Pixel coordinate grounding data
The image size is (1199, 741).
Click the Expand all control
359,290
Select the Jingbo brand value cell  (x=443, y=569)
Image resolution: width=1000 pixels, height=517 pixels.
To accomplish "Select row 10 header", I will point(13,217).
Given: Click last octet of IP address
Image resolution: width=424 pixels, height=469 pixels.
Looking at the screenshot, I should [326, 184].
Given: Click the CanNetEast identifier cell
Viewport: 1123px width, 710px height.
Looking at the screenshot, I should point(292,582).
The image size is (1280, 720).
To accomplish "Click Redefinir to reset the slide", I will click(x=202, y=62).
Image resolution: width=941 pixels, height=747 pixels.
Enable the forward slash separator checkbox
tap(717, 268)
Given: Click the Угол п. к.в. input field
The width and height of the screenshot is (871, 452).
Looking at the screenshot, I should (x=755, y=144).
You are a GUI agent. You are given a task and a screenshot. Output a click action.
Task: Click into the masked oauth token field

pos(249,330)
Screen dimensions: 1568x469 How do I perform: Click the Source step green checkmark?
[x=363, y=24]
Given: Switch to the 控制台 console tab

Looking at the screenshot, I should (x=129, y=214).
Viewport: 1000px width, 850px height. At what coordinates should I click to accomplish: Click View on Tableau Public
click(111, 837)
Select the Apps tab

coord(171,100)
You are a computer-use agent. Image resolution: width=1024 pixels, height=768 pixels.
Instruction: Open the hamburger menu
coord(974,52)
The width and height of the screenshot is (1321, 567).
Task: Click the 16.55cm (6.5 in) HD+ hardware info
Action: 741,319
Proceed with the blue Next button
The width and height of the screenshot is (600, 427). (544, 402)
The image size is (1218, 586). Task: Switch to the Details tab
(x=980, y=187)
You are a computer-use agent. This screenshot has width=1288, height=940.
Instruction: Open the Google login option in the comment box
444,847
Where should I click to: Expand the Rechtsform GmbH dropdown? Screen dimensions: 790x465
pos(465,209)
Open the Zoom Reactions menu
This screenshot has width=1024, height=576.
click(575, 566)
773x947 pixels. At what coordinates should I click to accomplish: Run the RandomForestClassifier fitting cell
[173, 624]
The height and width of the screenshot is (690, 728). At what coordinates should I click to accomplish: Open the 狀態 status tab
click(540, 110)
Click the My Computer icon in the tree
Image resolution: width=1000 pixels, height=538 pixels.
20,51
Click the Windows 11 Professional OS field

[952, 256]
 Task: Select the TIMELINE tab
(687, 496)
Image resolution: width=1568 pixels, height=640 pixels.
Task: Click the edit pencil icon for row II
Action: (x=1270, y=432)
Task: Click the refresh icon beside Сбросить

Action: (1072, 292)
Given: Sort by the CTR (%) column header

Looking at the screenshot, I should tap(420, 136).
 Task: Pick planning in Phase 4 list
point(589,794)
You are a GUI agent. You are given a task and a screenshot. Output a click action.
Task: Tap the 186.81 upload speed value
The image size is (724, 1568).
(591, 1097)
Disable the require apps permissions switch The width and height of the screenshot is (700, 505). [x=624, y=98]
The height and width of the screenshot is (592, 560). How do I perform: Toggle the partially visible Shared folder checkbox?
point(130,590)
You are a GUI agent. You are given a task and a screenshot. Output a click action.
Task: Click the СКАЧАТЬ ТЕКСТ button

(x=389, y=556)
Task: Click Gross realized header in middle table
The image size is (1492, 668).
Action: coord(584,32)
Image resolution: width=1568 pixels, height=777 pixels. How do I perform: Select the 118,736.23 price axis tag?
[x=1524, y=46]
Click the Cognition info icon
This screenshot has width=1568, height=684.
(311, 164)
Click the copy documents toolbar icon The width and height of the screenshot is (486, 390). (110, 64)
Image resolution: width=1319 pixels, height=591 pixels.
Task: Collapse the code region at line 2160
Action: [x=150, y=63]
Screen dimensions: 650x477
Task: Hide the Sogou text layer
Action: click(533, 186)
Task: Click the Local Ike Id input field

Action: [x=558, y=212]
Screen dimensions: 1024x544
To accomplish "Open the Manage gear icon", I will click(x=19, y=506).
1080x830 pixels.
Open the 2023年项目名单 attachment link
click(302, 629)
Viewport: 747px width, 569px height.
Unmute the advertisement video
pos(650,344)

**Task objective**:
Give back all of the data above without any alteration.

**Reply**:
The image size is (1199, 741).
Click the Expand all control
359,290
Select the Jingbo brand value cell  (x=443, y=569)
Image resolution: width=1000 pixels, height=517 pixels.
To accomplish "Select row 10 header", I will point(13,217).
Given: Click last octet of IP address
Image resolution: width=424 pixels, height=469 pixels.
Looking at the screenshot, I should [326, 184].
Given: Click the CanNetEast identifier cell
Viewport: 1123px width, 710px height.
Looking at the screenshot, I should point(292,582).
The image size is (1280, 720).
To accomplish "Click Redefinir to reset the slide", I will click(x=202, y=62).
Image resolution: width=941 pixels, height=747 pixels.
Enable the forward slash separator checkbox
tap(717, 268)
Given: Click the Угол п. к.в. input field
The width and height of the screenshot is (871, 452).
Looking at the screenshot, I should (x=755, y=144).
You are a GUI agent. You are given a task and a screenshot. Output a click action.
Task: Click into the masked oauth token field

pos(249,330)
Screen dimensions: 1568x469 How do I perform: Click the Source step green checkmark?
[x=363, y=24]
Given: Switch to the 控制台 console tab

Looking at the screenshot, I should (x=129, y=214).
Viewport: 1000px width, 850px height. At what coordinates should I click to accomplish: Click View on Tableau Public
click(111, 837)
Select the Apps tab

coord(171,100)
You are a computer-use agent. Image resolution: width=1024 pixels, height=768 pixels.
Instruction: Open the hamburger menu
coord(974,52)
The width and height of the screenshot is (1321, 567).
Task: Click the 16.55cm (6.5 in) HD+ hardware info
Action: 741,319
Proceed with the blue Next button
The width and height of the screenshot is (600, 427). (544, 402)
The image size is (1218, 586). Task: Switch to the Details tab
(x=980, y=187)
You are a computer-use agent. This screenshot has width=1288, height=940.
Instruction: Open the Google login option in the comment box
444,847
Where should I click to: Expand the Rechtsform GmbH dropdown? Screen dimensions: 790x465
pos(465,209)
Open the Zoom Reactions menu
This screenshot has width=1024, height=576.
click(575, 566)
773x947 pixels. At what coordinates should I click to accomplish: Run the RandomForestClassifier fitting cell
[173, 624]
The height and width of the screenshot is (690, 728). At what coordinates should I click to accomplish: Open the 狀態 status tab
click(540, 110)
Click the My Computer icon in the tree
Image resolution: width=1000 pixels, height=538 pixels.
20,51
Click the Windows 11 Professional OS field

[952, 256]
 Task: Select the TIMELINE tab
(687, 496)
Image resolution: width=1568 pixels, height=640 pixels.
Task: Click the edit pencil icon for row II
Action: (x=1270, y=432)
Task: Click the refresh icon beside Сбросить

Action: (1072, 292)
Given: Sort by the CTR (%) column header

Looking at the screenshot, I should tap(420, 136).
 Task: Pick planning in Phase 4 list
point(589,794)
You are a GUI agent. You are given a task and a screenshot. Output a click action.
Task: Tap the 186.81 upload speed value
The image size is (724, 1568).
(591, 1097)
Disable the require apps permissions switch The width and height of the screenshot is (700, 505). [x=624, y=98]
The height and width of the screenshot is (592, 560). How do I perform: Toggle the partially visible Shared folder checkbox?
point(130,590)
You are a GUI agent. You are given a task and a screenshot. Output a click action.
Task: Click the СКАЧАТЬ ТЕКСТ button

(x=389, y=556)
Task: Click Gross realized header in middle table
The image size is (1492, 668).
Action: coord(584,32)
Image resolution: width=1568 pixels, height=777 pixels. How do I perform: Select the 118,736.23 price axis tag?
[x=1524, y=46]
Click the Cognition info icon
This screenshot has width=1568, height=684.
(311, 164)
Click the copy documents toolbar icon The width and height of the screenshot is (486, 390). (110, 64)
Image resolution: width=1319 pixels, height=591 pixels.
Task: Collapse the code region at line 2160
Action: [x=150, y=63]
Screen dimensions: 650x477
Task: Hide the Sogou text layer
Action: click(533, 186)
Task: Click the Local Ike Id input field

Action: [x=558, y=212]
Screen dimensions: 1024x544
To accomplish "Open the Manage gear icon", I will click(x=19, y=506).
1080x830 pixels.
Open the 2023年项目名单 attachment link
click(302, 629)
Viewport: 747px width, 569px height.
Unmute the advertisement video
pos(650,344)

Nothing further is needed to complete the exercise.